Nur achtzige Euro, Signore, und du bist dabei ...

H. Lamarr @, München, Freitag, 05.01.2018, 12:55 (vor 2305 Tagen) @ H. Lamarr

Ungeschickt ist mMn die Wortwahl im Untertitel der Webseite: "Die Landesumweltagentur zeigt, wie man sich am besten schützt." Dies suggeriert, Personen, denen die Tipps der Agentur keinen Pfifferling wert sind, seien ungeschützt.

Die Erklärung für die dezent angstschürende Webseite der Landesumweltagentur ist die, die in der Elektrosmogszene mit gefühlt 95 Prozent der Treffer führend ist.

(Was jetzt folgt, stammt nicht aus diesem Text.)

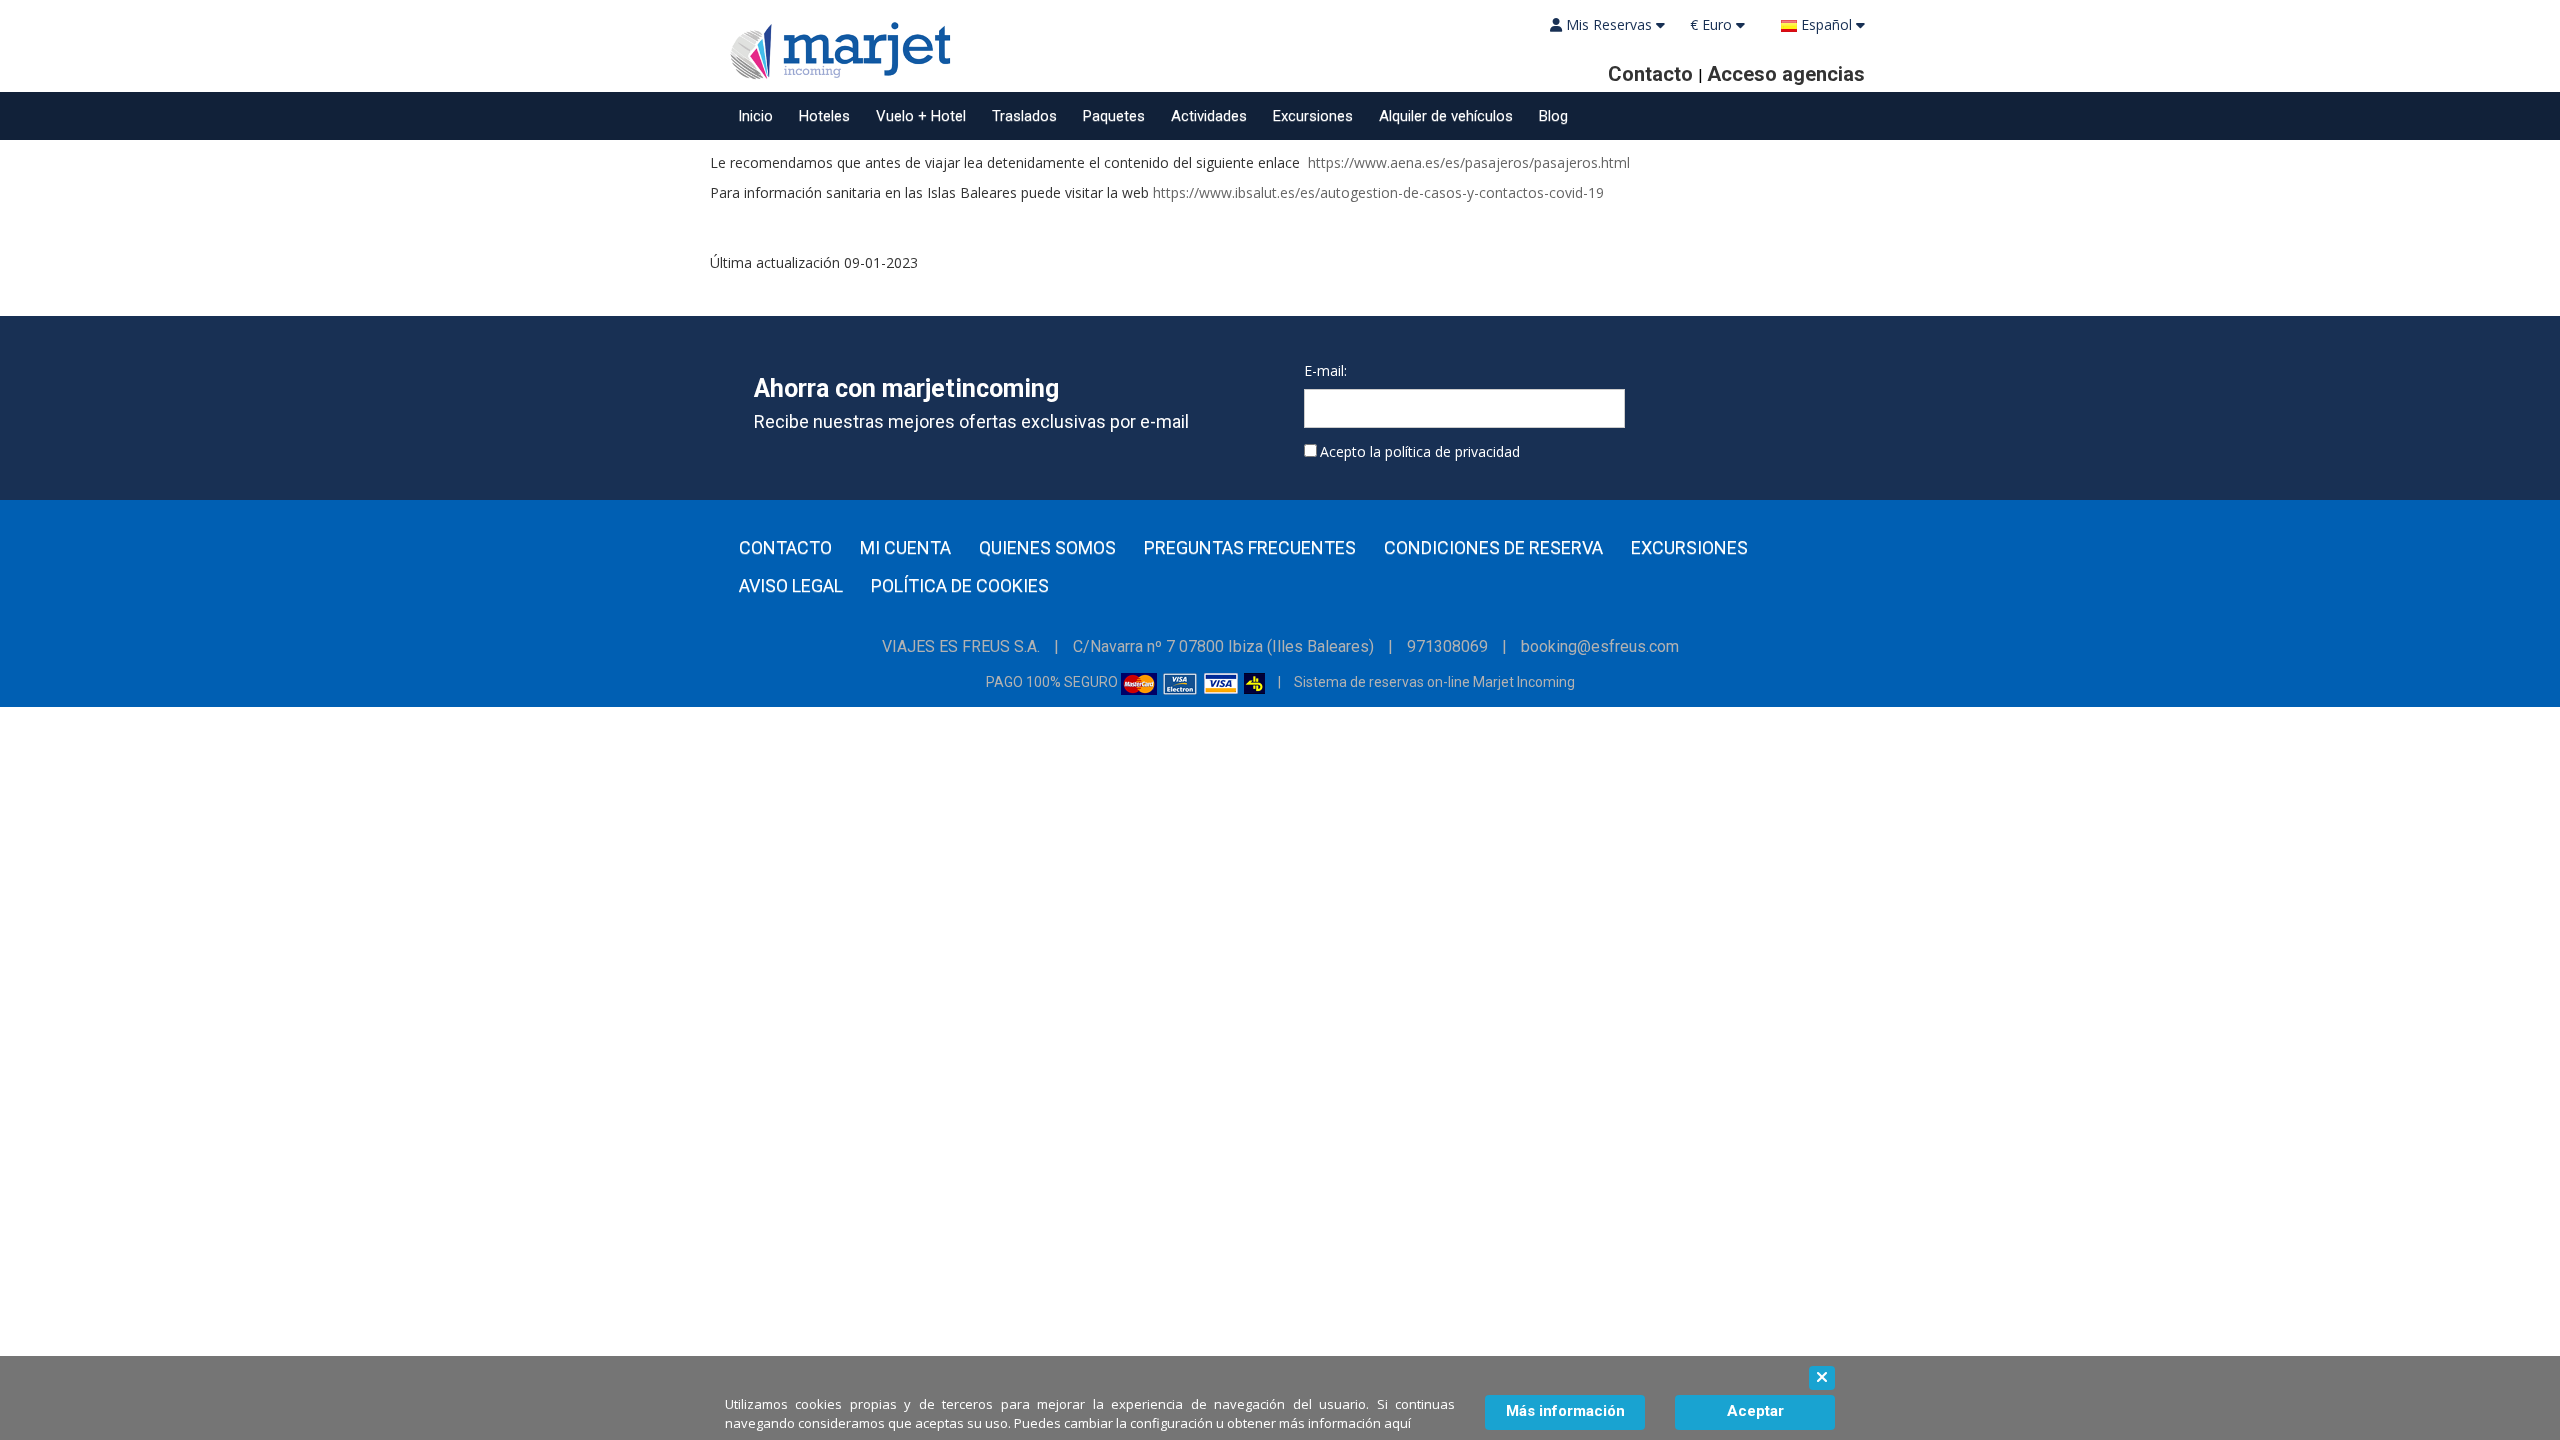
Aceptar (1755, 1411)
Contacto (785, 548)
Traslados (1024, 116)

Bei "Landesumweltagentur" vermutet man zunächst weit und breit kein kommerzielles Interesse. Doch Südtirol liegt in Italien, und auch dort muss man sehen, wo man bleibt.

Wenn ich mich recht entsinne, kostete mich 2002 eine Messung (mit Spektrumanalysator) durch Prof. G. Käs ungefähr 700 DM. Viele Jahre später sind die 450 Euro, die die Agentur für eine ebensolche Messung verlangt, unter Berücksichtigung der Geldentwertung zwar noch immer teuer, aber nicht unverschämt teuer. Für achtzige Euro packen die Spaghetti-Techniker nur eine Knatterbox zur orientierenden Schnellmessung aus. Das machte Käs damals bei mir auch – und 14 Tage später hatte ich mir das Gerät teuer besorgt und glaubte, jetzt ein Messgerät zu besitzen. Doch es war nur ein Detektor, so genau wie der feuchte Finger im Wind.